People who tell small, self-serving lies are likely to progress to bigger falsehoods, and over time, the brain appears to adapt to the dishonesty, according to a new study. (this SO explains Donald Trump) Scientists have provided a glimpse into how the brain is de-sensitized each time we tell as lie. Worse yet, telling small lies physiologically leads us to tell bigger lies in future! A study published in Nature Neuroscience, provides the first empirical evidence that self-serving lies gradually escalate and reveals how this happens in our brains. The finding, the researchers said, provides evidence for the “slippery slope” sometimes described by wayward politicians, corrupt financiers, unfaithful spouses and others in explaining their misconduct.
As we’ve seen demonstrated in the 2016 elections and in the Wells Fargo sales scandal, small acts of dishonesty snowballed over time. Whether it’s evading taxes, being unfaithful, doping in sports, making up data or committing financial fraud, scientists have been able to demonstrate, in a controlled experiment, that that dishonesty increases in size and frequency with repetition. This study is the first empirical evidence that dishonest behavior escalates when it’s repeated, when all else is held constant.
The study included 80 volunteers who took part in a team estimation task that involved guessing the number of pennies in a jar and sending their estimates to unseen partners using a computer. This took place in several different scenarios. In the baseline scenario, participants were told that aiming for the most accurate estimate would benefit them and their partner. In various other scenarios, over- or under-estimating the amount would either benefit them at their partner’s expense, benefit both of them, benefit their partner at their own expense, or only benefit one of them with no effect on the other. The researchers found during these scenarios that the amygdala, a part of the brain associated with emotion, was most active when people first lied for personal gain. The amygdala’s response to lying declined with every lie while the magnitude of the lies escalated. Crucially, the researchers found that larger drops in amygdala activity predicted bigger lies in future.
“Think about it like perfume,” one of the researchers said. “You buy a new perfume, and it smells strongly. A few days later, it smells less. And a month later, you don’t smell it at all.” Biology seems to back up the warnings parents give to their kids: that one lie just leads to another. We swear to it!

## TASK STATEMENT
Which kinds of dishonesty does the article on lying and the brain list in the sentence beginning "Whether it's evading taxes"?

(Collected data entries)
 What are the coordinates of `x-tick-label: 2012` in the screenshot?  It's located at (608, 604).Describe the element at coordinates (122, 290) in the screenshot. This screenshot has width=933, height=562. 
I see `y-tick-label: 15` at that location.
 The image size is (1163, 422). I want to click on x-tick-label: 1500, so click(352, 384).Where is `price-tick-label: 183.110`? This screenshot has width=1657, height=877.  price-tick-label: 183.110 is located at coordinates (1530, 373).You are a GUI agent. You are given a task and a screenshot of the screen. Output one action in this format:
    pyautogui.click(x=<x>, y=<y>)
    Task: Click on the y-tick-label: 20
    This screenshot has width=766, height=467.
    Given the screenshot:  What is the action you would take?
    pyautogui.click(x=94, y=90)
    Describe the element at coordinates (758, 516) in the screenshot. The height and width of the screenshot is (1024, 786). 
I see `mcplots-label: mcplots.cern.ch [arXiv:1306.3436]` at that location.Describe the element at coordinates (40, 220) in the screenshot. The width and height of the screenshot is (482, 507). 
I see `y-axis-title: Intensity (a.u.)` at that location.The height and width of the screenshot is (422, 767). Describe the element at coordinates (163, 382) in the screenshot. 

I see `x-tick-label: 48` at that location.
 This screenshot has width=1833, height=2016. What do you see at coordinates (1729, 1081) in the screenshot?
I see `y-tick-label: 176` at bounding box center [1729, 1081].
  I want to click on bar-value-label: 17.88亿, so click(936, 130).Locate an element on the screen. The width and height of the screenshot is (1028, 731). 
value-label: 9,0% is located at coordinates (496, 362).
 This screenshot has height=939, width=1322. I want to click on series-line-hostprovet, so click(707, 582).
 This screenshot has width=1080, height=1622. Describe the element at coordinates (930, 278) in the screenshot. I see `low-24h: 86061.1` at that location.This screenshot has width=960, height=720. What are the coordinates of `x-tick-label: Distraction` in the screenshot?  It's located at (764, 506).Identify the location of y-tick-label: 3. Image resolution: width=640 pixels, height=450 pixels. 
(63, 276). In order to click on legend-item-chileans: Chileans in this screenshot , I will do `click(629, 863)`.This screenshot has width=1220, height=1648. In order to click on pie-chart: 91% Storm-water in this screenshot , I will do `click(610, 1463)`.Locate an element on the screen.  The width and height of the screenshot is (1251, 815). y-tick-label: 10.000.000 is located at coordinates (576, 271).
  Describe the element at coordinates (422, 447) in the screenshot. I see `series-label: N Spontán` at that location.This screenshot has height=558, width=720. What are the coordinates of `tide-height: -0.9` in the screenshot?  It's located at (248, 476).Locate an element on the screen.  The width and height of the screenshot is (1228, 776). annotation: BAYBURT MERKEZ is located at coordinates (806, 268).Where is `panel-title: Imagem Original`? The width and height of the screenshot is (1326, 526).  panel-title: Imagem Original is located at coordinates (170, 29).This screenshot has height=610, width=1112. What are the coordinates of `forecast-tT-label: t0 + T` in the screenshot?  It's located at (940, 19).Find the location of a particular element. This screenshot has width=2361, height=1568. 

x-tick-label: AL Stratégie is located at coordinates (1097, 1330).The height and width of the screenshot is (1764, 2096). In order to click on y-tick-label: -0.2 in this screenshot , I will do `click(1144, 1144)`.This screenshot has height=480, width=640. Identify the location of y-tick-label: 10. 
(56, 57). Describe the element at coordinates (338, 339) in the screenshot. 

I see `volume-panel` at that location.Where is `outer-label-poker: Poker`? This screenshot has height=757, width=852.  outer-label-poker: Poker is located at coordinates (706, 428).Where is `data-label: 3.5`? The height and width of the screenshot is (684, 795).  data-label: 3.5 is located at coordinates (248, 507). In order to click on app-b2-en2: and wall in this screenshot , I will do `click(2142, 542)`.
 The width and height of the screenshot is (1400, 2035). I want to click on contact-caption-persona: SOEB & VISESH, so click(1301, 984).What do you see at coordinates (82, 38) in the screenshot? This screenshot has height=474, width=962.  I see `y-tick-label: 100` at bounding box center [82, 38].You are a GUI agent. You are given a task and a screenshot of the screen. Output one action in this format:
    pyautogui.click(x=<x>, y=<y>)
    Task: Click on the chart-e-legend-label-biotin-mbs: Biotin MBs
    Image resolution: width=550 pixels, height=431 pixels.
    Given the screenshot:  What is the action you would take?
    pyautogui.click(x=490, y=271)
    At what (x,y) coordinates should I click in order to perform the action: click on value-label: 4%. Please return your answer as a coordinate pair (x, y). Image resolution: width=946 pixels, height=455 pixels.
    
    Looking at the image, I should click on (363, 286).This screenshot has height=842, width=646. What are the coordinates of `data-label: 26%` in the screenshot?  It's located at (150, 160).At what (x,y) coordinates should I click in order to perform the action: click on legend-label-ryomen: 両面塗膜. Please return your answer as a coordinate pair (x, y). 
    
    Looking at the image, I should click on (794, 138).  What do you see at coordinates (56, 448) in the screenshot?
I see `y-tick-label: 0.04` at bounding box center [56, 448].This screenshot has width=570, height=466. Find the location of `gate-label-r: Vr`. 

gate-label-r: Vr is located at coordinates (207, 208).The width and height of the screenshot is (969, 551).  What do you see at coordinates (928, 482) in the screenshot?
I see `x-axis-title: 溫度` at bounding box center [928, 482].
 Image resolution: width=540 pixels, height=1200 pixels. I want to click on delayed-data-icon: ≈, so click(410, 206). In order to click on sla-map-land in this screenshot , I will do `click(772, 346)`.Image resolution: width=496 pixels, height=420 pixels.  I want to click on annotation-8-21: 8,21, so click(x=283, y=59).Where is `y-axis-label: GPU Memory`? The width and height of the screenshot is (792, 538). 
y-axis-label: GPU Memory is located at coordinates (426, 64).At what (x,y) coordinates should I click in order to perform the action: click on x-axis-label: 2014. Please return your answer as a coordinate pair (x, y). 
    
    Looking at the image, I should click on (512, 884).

## OUTPUT
Evading taxes, being unfaithful, doping in sports, making up data, and committing financial fraud.